Occamy: A 432-Core 28.1 DP-GFLOP/s/W 83% FPU Utilization Dual-Chiplet, Dual-HBM2E RISC-V-based Accelerator for Stencil and Sparse Linear Algebra Computations with 8-to-64-bit Floating-Point Support in 12nm FinFET

By Gianna Paulin*, Paul Scheffler, Thomas Benz, Matheus Cavalcante, Tim Fischer*, Manuel Eggimann*, Yichao Zhang*, Nils Wistoff*, Luca Bertaccini*, Luca Colagrande*, Gianmarco Ottavi, Frank K. G¨urkaynak*, Davide Rossi, Luca Benini,
* ETH Zurich, Switzerland
Stanford University, USA
University of Bologna, Italy

We present Occamy, a 432-core RISC-V dual-chiplet 2.5D system for efficient sparse linear algebra and stencil computations on FP64 and narrow (32-, 16-, 8-bit) SIMD FP data.

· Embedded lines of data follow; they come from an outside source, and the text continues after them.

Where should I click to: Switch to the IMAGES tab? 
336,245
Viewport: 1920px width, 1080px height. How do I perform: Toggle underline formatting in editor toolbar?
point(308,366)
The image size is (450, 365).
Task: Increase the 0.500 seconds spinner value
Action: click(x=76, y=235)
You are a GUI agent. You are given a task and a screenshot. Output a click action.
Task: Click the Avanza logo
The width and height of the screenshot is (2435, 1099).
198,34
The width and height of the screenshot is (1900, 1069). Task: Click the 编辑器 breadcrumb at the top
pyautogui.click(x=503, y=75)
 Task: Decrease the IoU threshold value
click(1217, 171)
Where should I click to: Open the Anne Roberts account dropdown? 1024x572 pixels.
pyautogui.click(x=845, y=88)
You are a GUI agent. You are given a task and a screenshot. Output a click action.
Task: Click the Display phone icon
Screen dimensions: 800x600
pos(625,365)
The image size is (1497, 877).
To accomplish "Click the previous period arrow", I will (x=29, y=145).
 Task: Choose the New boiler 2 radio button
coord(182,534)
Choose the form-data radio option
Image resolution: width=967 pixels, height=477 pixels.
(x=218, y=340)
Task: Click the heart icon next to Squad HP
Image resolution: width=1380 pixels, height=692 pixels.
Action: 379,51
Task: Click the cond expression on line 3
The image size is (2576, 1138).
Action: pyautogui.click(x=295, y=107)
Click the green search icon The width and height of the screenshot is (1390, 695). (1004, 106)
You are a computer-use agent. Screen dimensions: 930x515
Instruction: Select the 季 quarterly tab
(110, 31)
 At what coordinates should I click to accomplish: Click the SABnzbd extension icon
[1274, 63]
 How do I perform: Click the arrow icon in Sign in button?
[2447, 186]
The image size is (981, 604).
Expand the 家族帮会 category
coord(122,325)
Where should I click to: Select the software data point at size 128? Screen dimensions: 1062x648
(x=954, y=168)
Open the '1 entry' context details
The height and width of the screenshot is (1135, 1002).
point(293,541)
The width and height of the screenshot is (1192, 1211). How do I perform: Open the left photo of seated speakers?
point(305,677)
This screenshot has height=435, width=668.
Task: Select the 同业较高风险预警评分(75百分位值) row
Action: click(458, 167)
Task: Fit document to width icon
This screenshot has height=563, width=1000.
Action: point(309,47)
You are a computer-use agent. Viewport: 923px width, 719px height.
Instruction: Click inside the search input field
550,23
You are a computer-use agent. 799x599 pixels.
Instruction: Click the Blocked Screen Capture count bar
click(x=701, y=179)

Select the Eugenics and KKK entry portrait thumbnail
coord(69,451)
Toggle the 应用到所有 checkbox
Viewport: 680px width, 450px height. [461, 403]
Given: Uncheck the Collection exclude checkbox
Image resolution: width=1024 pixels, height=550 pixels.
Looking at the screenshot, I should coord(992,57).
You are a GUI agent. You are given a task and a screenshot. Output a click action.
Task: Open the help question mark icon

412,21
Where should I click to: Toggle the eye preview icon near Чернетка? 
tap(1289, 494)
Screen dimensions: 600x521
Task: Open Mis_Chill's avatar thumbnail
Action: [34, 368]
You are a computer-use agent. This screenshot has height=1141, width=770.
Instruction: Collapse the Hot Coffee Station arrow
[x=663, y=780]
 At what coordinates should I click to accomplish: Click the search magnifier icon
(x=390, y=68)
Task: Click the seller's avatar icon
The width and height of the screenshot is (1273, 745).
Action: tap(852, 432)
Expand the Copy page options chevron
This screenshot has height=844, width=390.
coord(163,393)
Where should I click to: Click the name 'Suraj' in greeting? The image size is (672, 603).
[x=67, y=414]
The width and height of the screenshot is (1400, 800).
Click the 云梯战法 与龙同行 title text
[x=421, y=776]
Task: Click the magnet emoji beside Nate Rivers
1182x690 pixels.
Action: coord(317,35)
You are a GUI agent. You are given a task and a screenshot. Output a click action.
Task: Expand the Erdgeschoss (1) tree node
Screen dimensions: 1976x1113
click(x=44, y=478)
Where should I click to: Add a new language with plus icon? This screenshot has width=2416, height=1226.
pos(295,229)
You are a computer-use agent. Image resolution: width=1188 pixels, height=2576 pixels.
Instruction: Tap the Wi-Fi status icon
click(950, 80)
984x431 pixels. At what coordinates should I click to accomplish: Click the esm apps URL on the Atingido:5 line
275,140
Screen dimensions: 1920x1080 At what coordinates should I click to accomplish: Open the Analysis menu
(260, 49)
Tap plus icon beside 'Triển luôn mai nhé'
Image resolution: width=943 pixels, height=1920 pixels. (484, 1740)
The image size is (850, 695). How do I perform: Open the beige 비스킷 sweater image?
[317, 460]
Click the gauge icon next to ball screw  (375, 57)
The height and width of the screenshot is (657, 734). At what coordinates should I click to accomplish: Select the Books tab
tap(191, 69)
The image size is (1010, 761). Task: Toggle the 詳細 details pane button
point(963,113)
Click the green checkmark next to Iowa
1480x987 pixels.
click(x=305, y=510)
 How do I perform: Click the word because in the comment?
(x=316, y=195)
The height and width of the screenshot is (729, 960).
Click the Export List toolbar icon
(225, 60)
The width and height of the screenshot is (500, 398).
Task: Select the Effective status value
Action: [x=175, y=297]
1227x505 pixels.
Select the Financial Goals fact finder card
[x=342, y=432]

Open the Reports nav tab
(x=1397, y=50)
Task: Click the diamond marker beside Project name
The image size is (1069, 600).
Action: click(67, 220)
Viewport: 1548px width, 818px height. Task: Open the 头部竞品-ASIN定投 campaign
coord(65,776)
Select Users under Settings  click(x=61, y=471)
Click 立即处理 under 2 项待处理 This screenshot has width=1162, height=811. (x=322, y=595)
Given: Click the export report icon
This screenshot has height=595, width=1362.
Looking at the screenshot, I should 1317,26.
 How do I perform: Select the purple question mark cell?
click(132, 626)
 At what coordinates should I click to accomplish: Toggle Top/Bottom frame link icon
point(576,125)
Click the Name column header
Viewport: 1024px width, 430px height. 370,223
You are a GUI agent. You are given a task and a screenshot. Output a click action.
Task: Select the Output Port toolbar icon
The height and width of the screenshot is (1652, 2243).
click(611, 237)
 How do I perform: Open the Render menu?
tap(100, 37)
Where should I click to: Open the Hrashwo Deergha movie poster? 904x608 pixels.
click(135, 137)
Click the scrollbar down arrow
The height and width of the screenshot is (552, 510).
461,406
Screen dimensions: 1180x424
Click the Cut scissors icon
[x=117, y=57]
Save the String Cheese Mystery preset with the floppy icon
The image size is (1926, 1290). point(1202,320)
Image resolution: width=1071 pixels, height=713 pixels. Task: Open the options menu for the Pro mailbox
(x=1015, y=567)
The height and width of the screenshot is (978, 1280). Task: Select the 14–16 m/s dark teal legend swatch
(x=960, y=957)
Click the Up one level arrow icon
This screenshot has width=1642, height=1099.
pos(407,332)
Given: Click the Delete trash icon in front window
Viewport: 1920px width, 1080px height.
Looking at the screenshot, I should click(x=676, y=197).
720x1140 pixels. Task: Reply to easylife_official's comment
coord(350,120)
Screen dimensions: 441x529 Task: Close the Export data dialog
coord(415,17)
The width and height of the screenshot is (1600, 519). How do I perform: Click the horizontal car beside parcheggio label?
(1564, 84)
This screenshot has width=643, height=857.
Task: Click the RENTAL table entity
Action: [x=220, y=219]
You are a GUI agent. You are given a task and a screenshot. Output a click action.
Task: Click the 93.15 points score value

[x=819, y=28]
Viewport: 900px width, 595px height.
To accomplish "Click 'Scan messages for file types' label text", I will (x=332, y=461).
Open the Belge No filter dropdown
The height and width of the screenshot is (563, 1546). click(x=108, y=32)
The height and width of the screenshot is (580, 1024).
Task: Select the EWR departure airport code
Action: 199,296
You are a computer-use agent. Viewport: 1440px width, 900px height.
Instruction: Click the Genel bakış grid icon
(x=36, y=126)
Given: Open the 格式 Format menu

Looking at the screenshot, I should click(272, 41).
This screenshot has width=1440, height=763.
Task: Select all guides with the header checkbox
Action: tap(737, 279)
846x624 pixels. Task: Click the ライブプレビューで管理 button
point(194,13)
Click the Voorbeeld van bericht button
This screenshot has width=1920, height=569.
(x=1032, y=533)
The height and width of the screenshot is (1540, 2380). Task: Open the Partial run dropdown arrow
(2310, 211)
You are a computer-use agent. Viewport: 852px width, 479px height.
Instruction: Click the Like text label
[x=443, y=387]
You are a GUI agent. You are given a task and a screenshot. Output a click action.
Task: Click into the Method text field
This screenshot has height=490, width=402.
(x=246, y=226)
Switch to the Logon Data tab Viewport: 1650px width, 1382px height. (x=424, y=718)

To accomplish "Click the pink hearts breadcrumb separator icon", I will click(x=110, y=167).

Occamy features 48 clusters of RISC-V cores with custom extensions, two 64-bit host cores, and a latency-tolerant multi-chiplet interconnect and memory system with 32 GiB of HBM2E. It achieves leading-edge utilization on stencils (83 %), sparse-dense (42 %), and sparse-sparse (49 %) matrix multiply.

Introduction

Sparse machine learning (ML) and high-performance computing applications in fields like multiphysics simulation and graph analytics often rely on sparse linear algebra (LA), stencil codes, and graph pattern matching [1]. These workloads achieve low FPU utilization (typically < 10 % for sparse LA) on modern CPUs and GPUs because of their sparse, irregular memory accesses and complex, indirection-based address computations [2-4]. While many specialized accelerators have been proposed for sparse ML workloads, they lack the flexibility of instruction processors [5]. We present Occamy, a flexible, general-purpose, dual-chiplet system with two 16 GiB HBM2E stacks optimized for a wide range of irregular-memory-access workloads. Each chiplet integrates a RISC-V host core and 216 lightweight, latency-tolerant RISC-V compute cores with domain-specific ISA extensions organized hierarchically in six groups of four nine-core compute clusters. Occamy demonstrates in silicon three innovations: (A) efficient multi-precision compute cores with sparse streaming units (SUs) supporting indirection, intersection, and union operations to accelerate general sparse computations, (B) a scalable, latency-tolerant, hierarchical architecture with separate data and control interconnects and distributed DMA units for agile on-die and die-to-die traffic, and (C) an innovative system-in-package 2.5D integration for two compute chiplets with two 16 GiB HBM2E stacks.